The broad-sense heritability of 3 traits related to leaf survival in severely stressed plants was studied in several hybrid soybean populations. The 3 traits were epidermal conductance (ge), osmotic potential (π), and relative water content (RWC). The populations were generated by hybridising unrelated parental genotypes previously shown to differ in the 3 traits. ge (mm/s) was measured on well watered plants from 10 populations involving all combinations of 5 parental lines, grown in soil-filled beds in the glasshouse. π (MPa) and RWC (%) were measured on severely stressed plants of 3 populations involving all combinations of 3 different parents, growing into a terminal water deficit under a rainout shelter in the field. Broad-sense heritability for ge was significantly different from zero (P < 0.05) in all 10 populations and ranged from 60% to 93%. Heritability estimates for π70 (the tissue osmotic potential at 70% RWC) ranged from 33% to 71%. Only two estimates were statistically significant (P < 0.05) because of large standard errors and the fact that parental differences were smaller than previously observed. Broad-sense heritability for RWC of severely stressed plants ranged from 40% to 74%, and was statistically significant (P < 0.05) for 2 of the 3 populations.
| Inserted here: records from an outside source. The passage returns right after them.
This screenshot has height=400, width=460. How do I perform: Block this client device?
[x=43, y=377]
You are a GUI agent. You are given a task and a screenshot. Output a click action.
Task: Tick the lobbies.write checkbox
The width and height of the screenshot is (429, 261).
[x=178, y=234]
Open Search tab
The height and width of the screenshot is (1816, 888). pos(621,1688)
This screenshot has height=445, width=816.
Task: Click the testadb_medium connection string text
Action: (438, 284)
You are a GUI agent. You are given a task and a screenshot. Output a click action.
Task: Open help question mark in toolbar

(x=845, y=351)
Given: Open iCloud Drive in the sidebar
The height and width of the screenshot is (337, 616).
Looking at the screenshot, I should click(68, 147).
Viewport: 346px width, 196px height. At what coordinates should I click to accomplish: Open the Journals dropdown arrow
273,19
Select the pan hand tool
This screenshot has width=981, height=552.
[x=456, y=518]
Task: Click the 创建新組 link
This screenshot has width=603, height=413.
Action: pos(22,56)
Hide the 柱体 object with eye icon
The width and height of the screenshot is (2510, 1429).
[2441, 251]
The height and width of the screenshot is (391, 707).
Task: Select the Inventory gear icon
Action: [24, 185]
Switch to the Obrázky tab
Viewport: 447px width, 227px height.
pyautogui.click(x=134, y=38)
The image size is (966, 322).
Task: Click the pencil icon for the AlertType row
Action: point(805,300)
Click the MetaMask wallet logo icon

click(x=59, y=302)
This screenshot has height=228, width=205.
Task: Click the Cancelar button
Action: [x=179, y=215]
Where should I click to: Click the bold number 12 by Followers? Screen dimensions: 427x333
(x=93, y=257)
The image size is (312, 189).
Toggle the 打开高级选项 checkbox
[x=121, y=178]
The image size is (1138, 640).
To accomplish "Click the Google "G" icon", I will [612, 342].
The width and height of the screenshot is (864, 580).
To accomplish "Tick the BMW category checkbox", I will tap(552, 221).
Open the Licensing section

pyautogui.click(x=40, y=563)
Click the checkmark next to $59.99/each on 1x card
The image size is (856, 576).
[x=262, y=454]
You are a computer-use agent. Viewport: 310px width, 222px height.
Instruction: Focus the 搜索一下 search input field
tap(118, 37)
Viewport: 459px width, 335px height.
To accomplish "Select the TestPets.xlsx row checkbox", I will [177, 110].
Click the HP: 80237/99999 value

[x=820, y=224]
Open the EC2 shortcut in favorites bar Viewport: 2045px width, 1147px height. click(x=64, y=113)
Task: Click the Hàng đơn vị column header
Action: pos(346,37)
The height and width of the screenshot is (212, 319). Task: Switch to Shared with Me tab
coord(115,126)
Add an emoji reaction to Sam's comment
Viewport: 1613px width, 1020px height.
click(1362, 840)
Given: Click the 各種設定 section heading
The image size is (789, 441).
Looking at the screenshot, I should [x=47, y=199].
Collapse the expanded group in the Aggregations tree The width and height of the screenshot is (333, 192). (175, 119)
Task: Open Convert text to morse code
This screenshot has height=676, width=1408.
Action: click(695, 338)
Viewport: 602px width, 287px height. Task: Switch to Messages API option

For all 3 traits, F2 progeny distributions were consistent with quantitative inheritance with a high degree of additive gene action. It was concluded that capacity exists to breed varieties with low ge, low π70, and high RWC in stressed plants. However, in the case of osmotic potential, genotypes with lower π70 combined with greater precision of measurement would be needed than proved possible in these studies. Further, specific strategies would be needed to select for the critical RWC, the minimal RWC at which leaf tissues die and which provides a measure of tissue dehydration tolerance. More research is also needed to characterise the dynamic relations between ge, π, and RWC in influencing leaf survival in soybean, before they could be confidently used in a breeding program to improve drought tolerance.